===== Document segment

Here I stand, on the beach at Byron Bay, looking out to sea with a smile you can’t see. On Thursday I and my old university friend Reuben caught up in Brisbane where he’s living. Byron drew us on Friday evening, and on Saturday morning we wound up a rugged little road through the tropical plants and trees and greens, and found a beach where waves wrapped lazily around a sandy point. The waves broke for longer than I can remember seeing good surf break, and upon entry the water gave me the thermal shock you’d expect from the tropics – even if we were five hours drive south of the tropic of Capricorn. The Pandanus palms stood sentry back on the edge of the beach, and I had a mental recall to Reunion Island and that epoch of my life. There was no wind, the sun shone from the blue, the waves were superb, and if it hadn’t have been for the sixty or so people out in the line-up, I would have cried halleluya.

This is the view from on top of Cape Byron, looking south.

cape byron

Below is a fire seen through cuttings in a drum at Woodford, where we were on Saturday night for a small festival. Of course I’m including it here for the meaning of the word cut into the steel.

dreaming

Saturday night I and my friend slept at his parents house near Maleny. In the morning I found myself wondering around their hill-top property, through their tropical orchard. They were just harvesting their eight avocado trees. Trees only twenty years old groaned with hundreds of avocados, and many other tropical fruits stood alongside for the picking.

==========
===== Data section

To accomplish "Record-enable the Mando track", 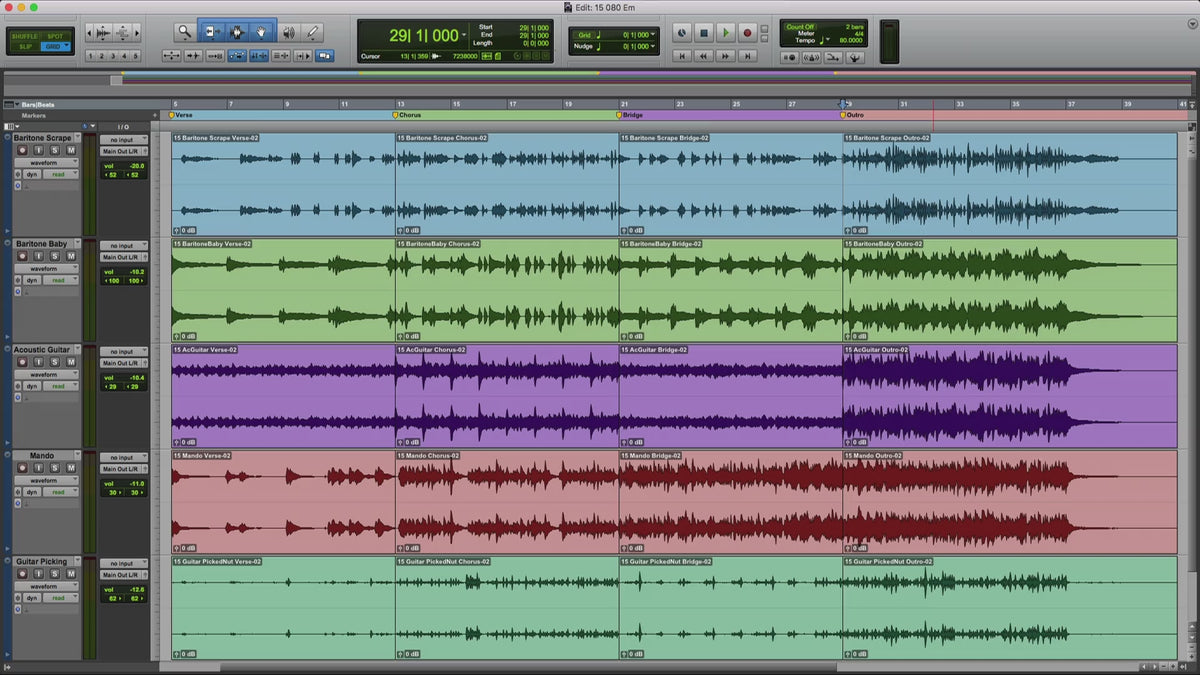I will (22, 468).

==========

● **Aim**
Return the part of the Byron Bay text starting at "This is the" and ending at "for the picking.", copied word for word.

● **Output for this exercise**
This is the view from on top of Cape Byron, looking south.

cape byron

Below is a fire seen through cuttings in a drum at Woodford, where we were on Saturday night for a small festival. Of course I’m including it here for the meaning of the word cut into the steel.

dreaming

Saturday night I and my friend slept at his parents house near Maleny. In the morning I found myself wondering around their hill-top property, through their tropical orchard. They were just harvesting their eight avocado trees. Trees only twenty years old groaned with hundreds of avocados, and many other tropical fruits stood alongside for the picking.